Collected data
--- START ---

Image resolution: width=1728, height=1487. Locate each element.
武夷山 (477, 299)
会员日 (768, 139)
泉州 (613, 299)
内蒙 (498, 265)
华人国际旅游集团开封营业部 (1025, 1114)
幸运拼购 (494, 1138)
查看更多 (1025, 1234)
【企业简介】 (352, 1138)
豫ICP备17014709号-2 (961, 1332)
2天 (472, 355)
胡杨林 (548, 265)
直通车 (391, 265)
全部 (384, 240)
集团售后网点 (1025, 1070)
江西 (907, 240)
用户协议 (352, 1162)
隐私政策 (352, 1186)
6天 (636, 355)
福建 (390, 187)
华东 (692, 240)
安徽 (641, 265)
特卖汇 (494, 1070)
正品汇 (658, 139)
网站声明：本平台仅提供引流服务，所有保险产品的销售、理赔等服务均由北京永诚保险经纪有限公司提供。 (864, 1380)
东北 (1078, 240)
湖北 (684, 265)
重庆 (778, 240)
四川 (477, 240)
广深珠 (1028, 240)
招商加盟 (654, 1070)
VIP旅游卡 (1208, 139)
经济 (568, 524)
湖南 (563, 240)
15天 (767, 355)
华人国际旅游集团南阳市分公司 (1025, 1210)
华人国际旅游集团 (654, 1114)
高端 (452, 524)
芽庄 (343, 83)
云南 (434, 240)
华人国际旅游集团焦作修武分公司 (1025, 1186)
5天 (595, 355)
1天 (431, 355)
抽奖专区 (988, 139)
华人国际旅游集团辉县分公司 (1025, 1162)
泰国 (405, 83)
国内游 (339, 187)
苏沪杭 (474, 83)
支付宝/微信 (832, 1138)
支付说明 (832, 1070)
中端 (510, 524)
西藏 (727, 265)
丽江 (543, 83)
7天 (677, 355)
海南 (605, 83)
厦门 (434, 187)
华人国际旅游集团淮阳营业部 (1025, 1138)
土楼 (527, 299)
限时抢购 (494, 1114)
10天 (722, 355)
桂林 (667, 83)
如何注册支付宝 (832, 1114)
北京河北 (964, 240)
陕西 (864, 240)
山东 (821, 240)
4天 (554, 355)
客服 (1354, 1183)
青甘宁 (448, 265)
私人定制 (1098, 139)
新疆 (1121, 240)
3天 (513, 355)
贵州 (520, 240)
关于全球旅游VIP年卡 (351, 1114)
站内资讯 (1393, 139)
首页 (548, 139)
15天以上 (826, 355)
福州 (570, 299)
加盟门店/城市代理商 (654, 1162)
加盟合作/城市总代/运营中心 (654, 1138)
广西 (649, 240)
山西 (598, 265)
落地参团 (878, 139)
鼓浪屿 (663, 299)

--- END ---

Problem requirements = Copy every entry exactly.

Exercise solution =
Image resolution: width=1728, height=1487. Locate each element.
武夷山 (477, 299)
会员日 (768, 139)
泉州 (613, 299)
内蒙 (498, 265)
华人国际旅游集团开封营业部 (1025, 1114)
幸运拼购 (494, 1138)
查看更多 (1025, 1234)
【企业简介】 (352, 1138)
豫ICP备17014709号-2 (961, 1332)
2天 (472, 355)
胡杨林 (548, 265)
直通车 (391, 265)
全部 (384, 240)
集团售后网点 (1025, 1070)
江西 (907, 240)
用户协议 (352, 1162)
隐私政策 (352, 1186)
6天 (636, 355)
福建 (390, 187)
华东 (692, 240)
安徽 (641, 265)
特卖汇 (494, 1070)
正品汇 (658, 139)
网站声明：本平台仅提供引流服务，所有保险产品的销售、理赔等服务均由北京永诚保险经纪有限公司提供。 (864, 1380)
东北 (1078, 240)
湖北 (684, 265)
重庆 (778, 240)
四川 (477, 240)
广深珠 (1028, 240)
招商加盟 (654, 1070)
VIP旅游卡 (1208, 139)
经济 (568, 524)
湖南 (563, 240)
15天 (767, 355)
华人国际旅游集团南阳市分公司 (1025, 1210)
华人国际旅游集团 (654, 1114)
高端 (452, 524)
芽庄 (343, 83)
云南 (434, 240)
华人国际旅游集团焦作修武分公司 (1025, 1186)
5天 (595, 355)
1天 (431, 355)
抽奖专区 (988, 139)
华人国际旅游集团辉县分公司 (1025, 1162)
泰国 (405, 83)
国内游 (339, 187)
苏沪杭 (474, 83)
支付宝/微信 (832, 1138)
支付说明 (832, 1070)
中端 (510, 524)
西藏 (727, 265)
丽江 (543, 83)
7天 (677, 355)
海南 (605, 83)
厦门 (434, 187)
华人国际旅游集团淮阳营业部 (1025, 1138)
土楼 (527, 299)
限时抢购 (494, 1114)
10天 (722, 355)
桂林 (667, 83)
如何注册支付宝 (832, 1114)
北京河北 (964, 240)
陕西 (864, 240)
山东 (821, 240)
4天 (554, 355)
客服 (1354, 1183)
青甘宁 (448, 265)
私人定制 (1098, 139)
新疆 (1121, 240)
3天 (513, 355)
贵州 (520, 240)
关于全球旅游VIP年卡 (351, 1114)
站内资讯 (1393, 139)
首页 (548, 139)
15天以上 (826, 355)
福州 (570, 299)
加盟门店/城市代理商 (654, 1162)
加盟合作/城市总代/运营中心 (654, 1138)
广西 (649, 240)
山西 (598, 265)
落地参团 (878, 139)
鼓浪屿 (663, 299)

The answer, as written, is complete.